Saved data entries
==================================================
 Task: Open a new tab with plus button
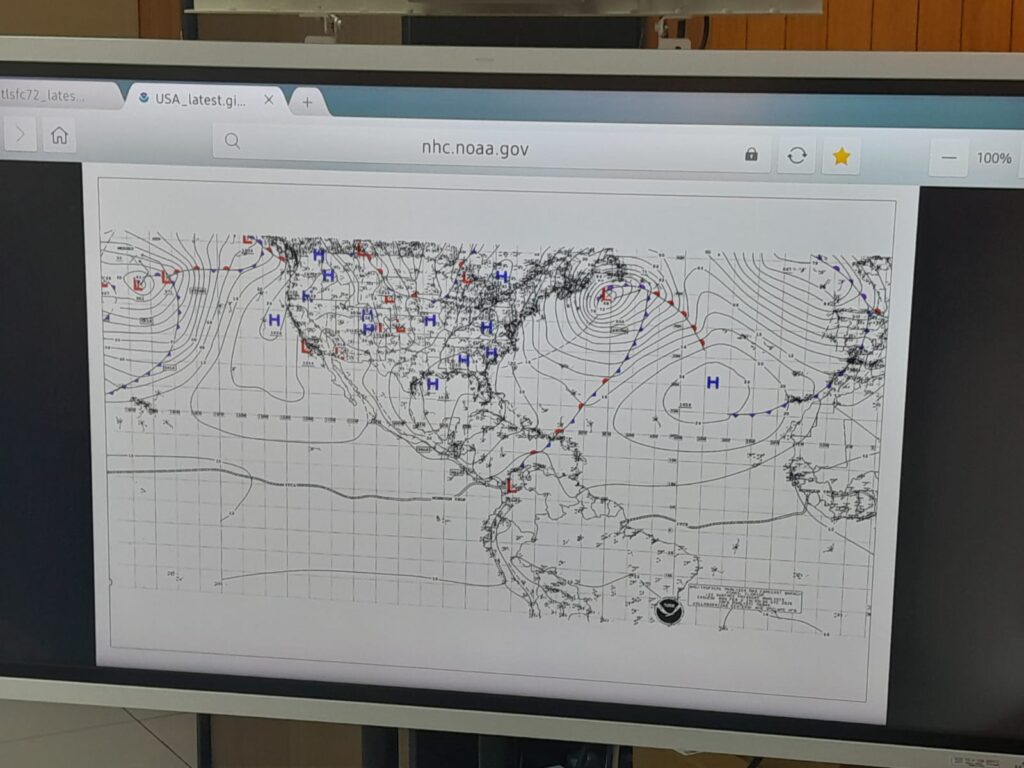coord(307,101)
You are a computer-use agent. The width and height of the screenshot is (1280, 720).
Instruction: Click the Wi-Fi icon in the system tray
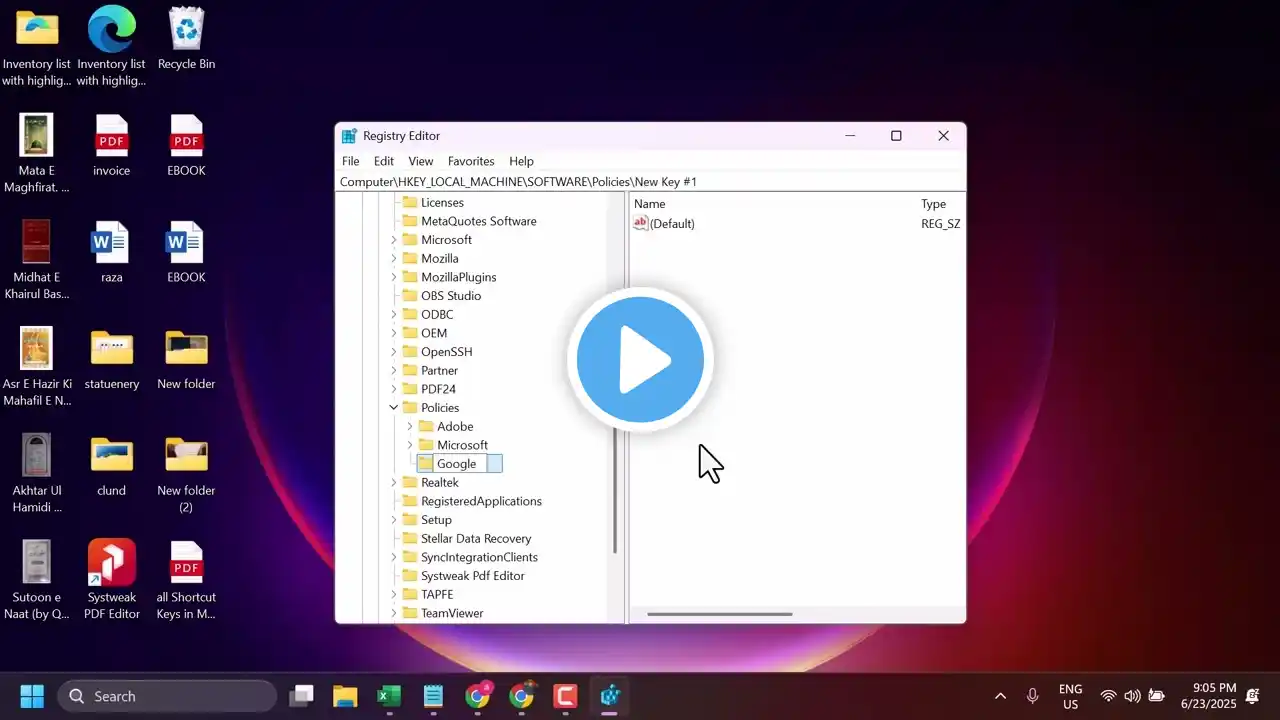(x=1108, y=696)
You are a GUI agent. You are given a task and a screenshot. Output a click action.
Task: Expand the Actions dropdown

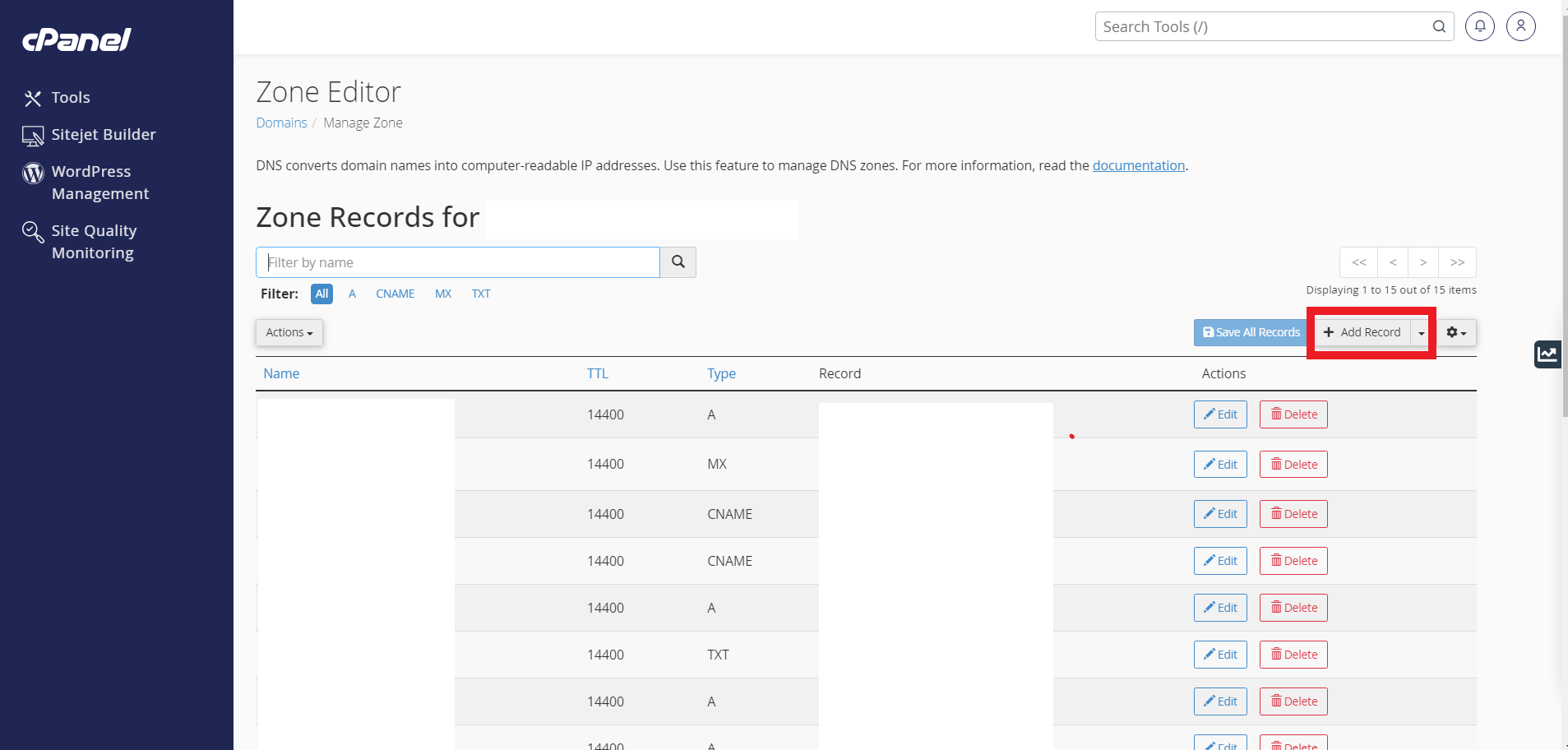tap(289, 332)
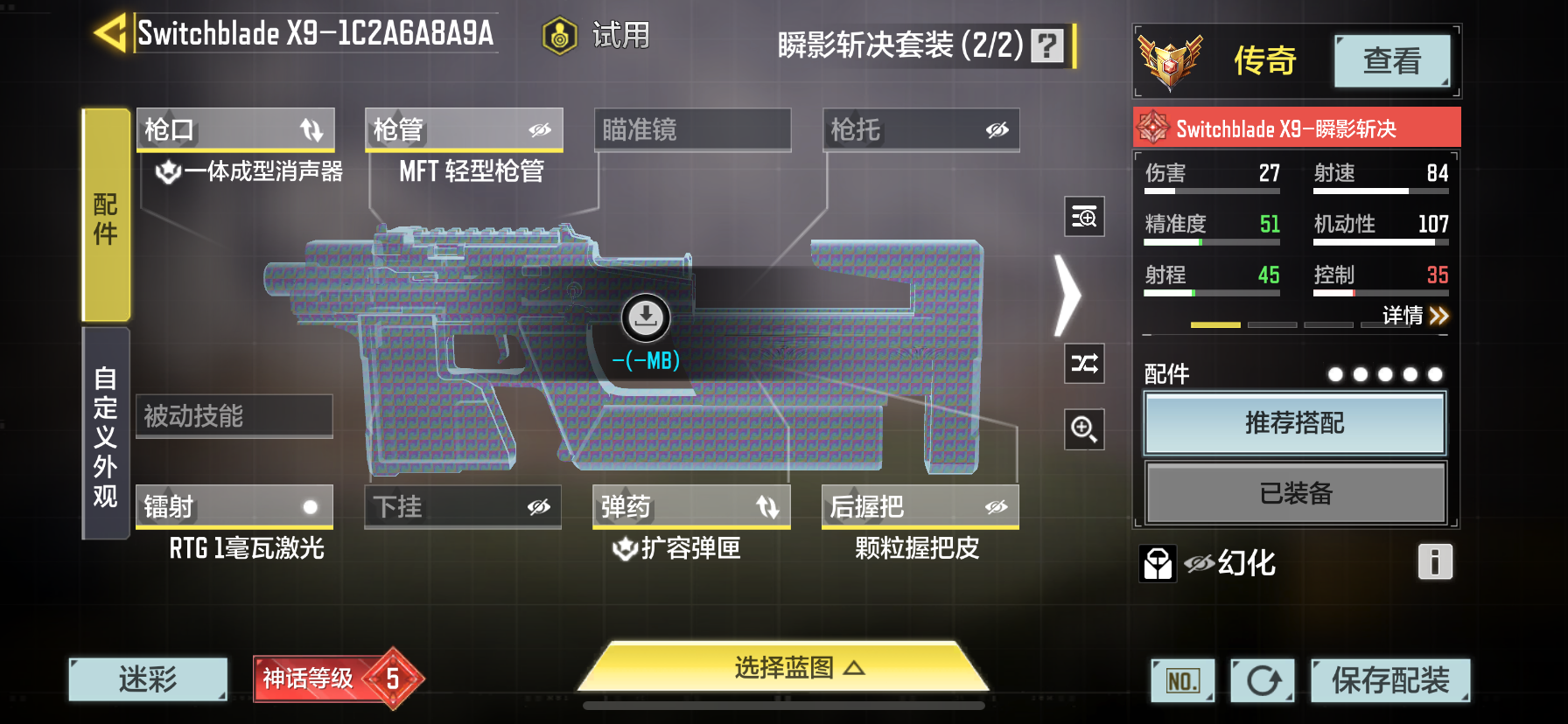
Task: Switch to the 自定义外观 side tab
Action: point(106,434)
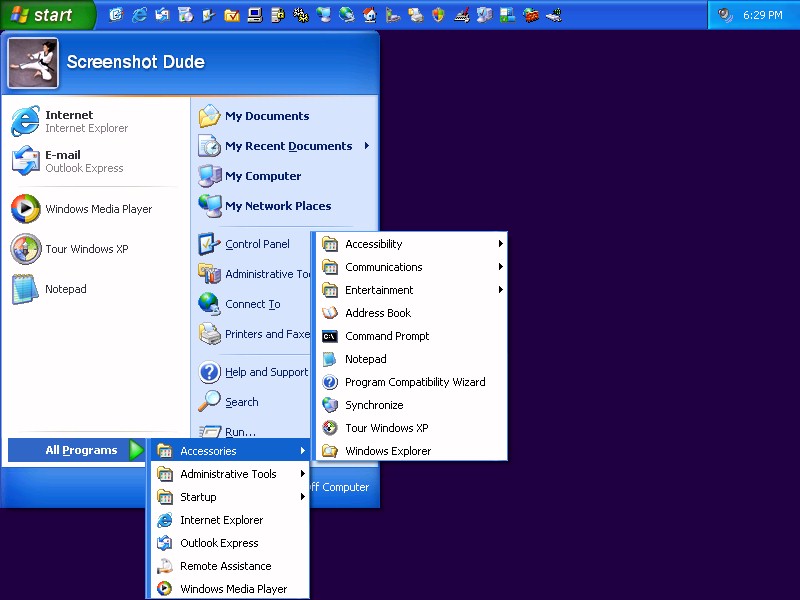Click the system tray clock
This screenshot has width=800, height=600.
[x=762, y=15]
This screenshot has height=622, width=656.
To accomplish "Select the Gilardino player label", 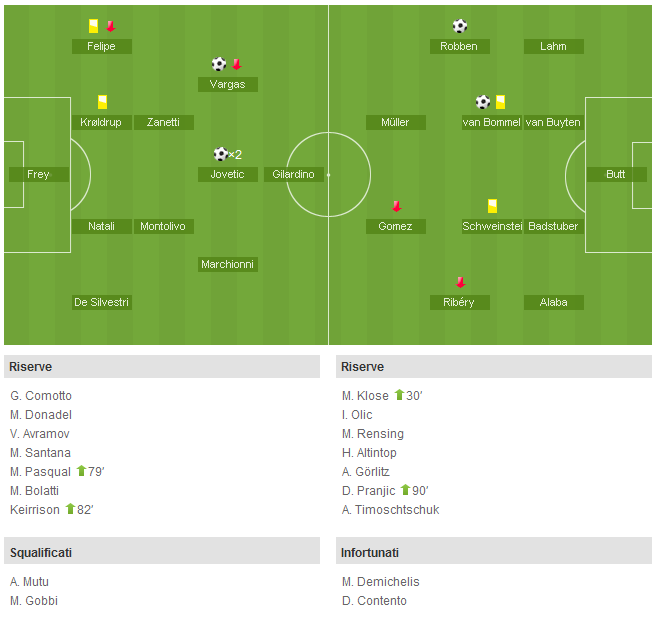I will 294,174.
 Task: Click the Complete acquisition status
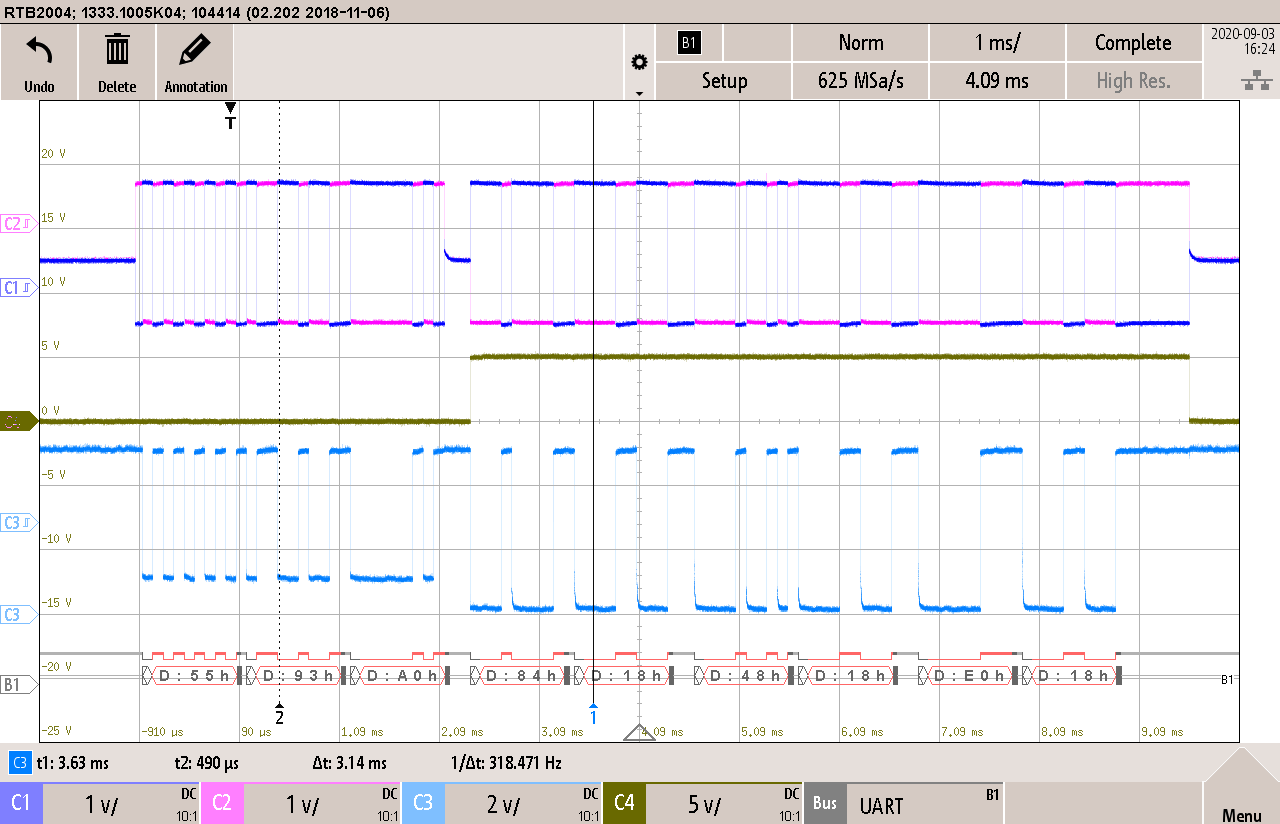click(x=1134, y=42)
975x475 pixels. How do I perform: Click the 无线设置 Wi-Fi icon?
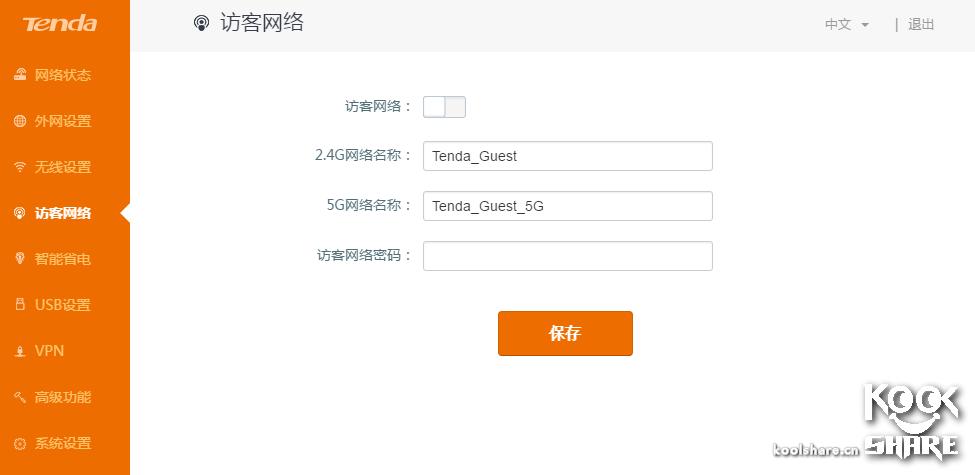20,167

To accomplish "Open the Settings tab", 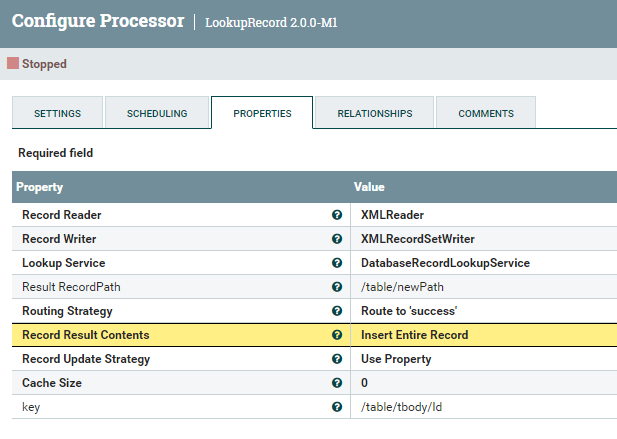I will point(57,113).
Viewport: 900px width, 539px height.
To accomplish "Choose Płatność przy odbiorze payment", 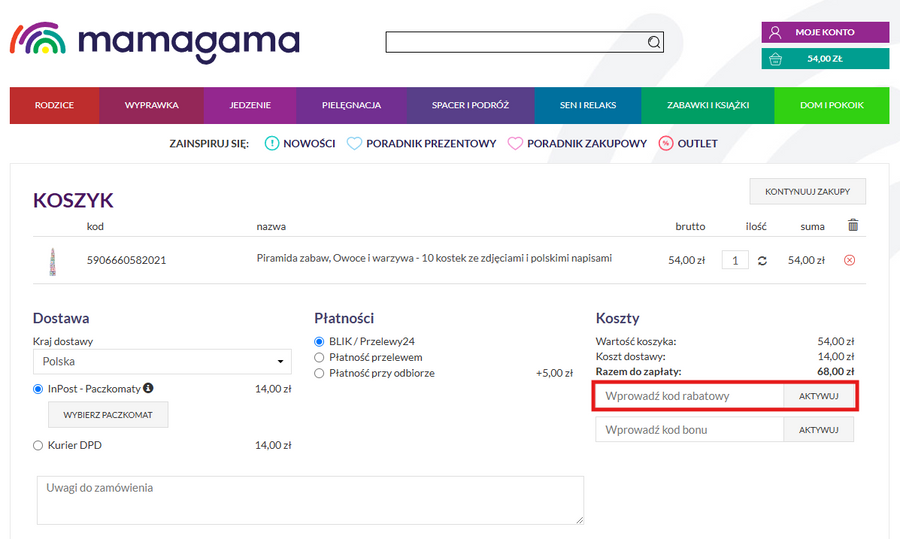I will pos(320,373).
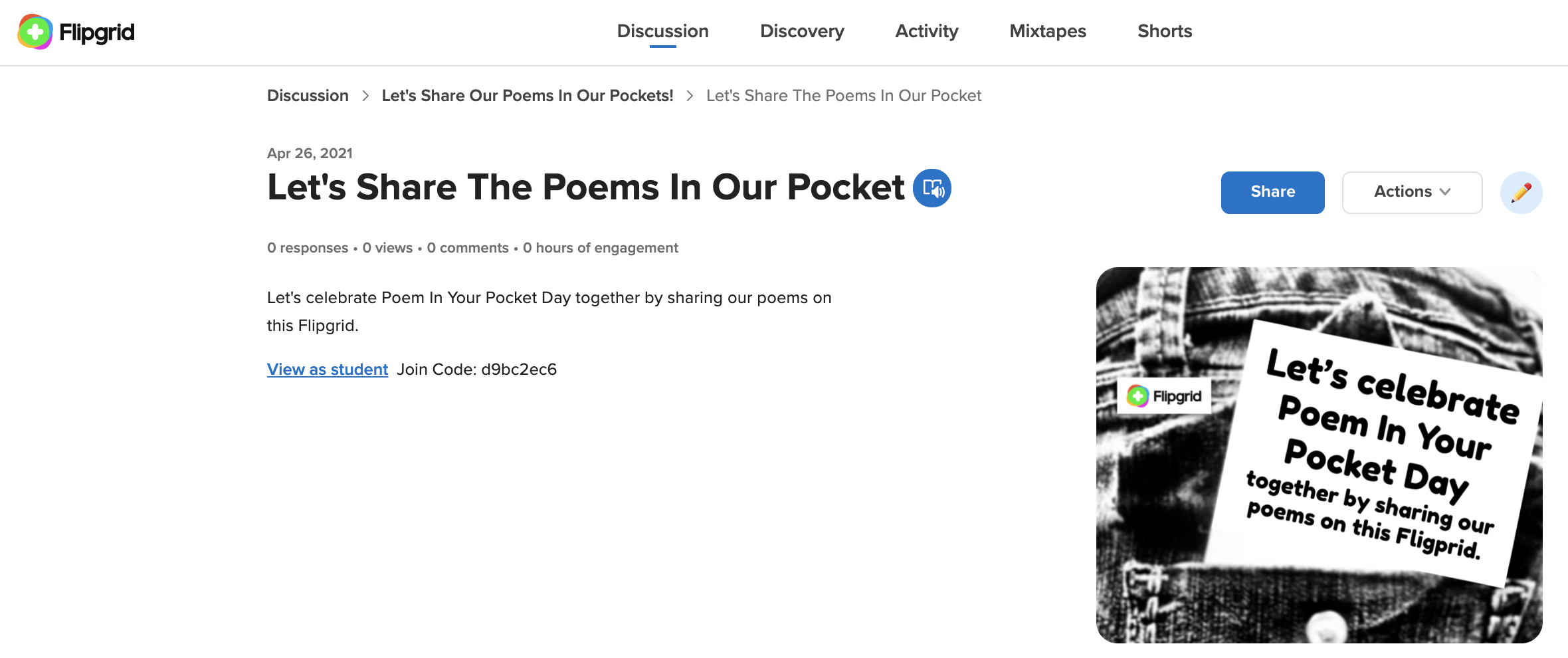Open the View as student link
The height and width of the screenshot is (658, 1568).
click(327, 369)
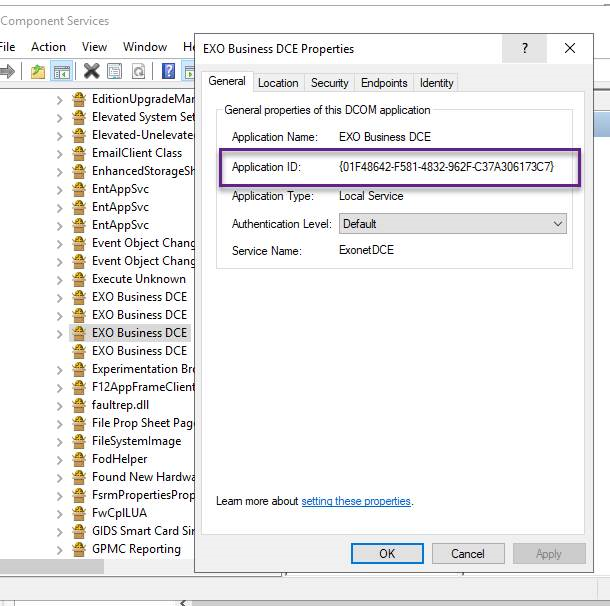Screen dimensions: 610x606
Task: Click the Refresh toolbar icon
Action: click(x=138, y=71)
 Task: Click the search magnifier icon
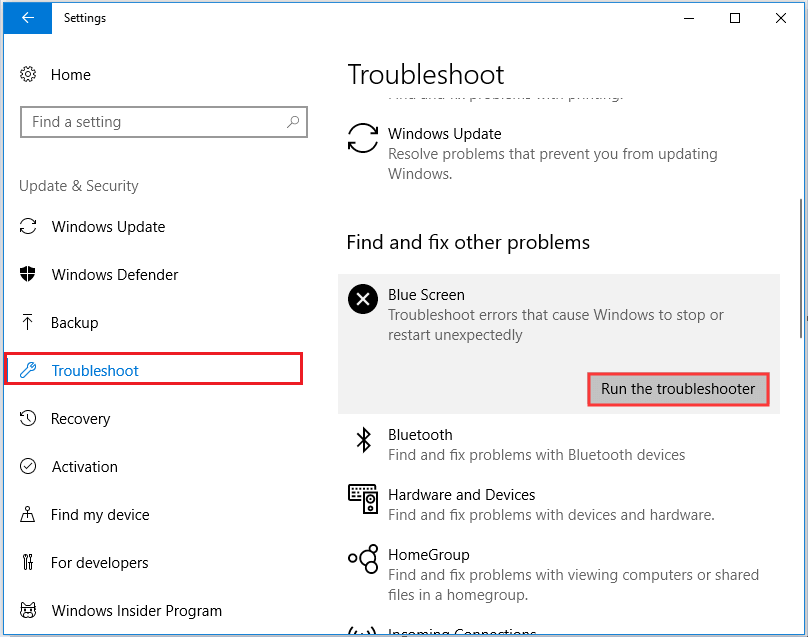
==================================================
> About this exercise
Return every line from the entries that holds the string "agent".

> Result of the task
You are a computer-use agent. The width and height of the screenshot is (1280, 720).
You are a GUI agent. You are given a task and a screenshot. Output a click action.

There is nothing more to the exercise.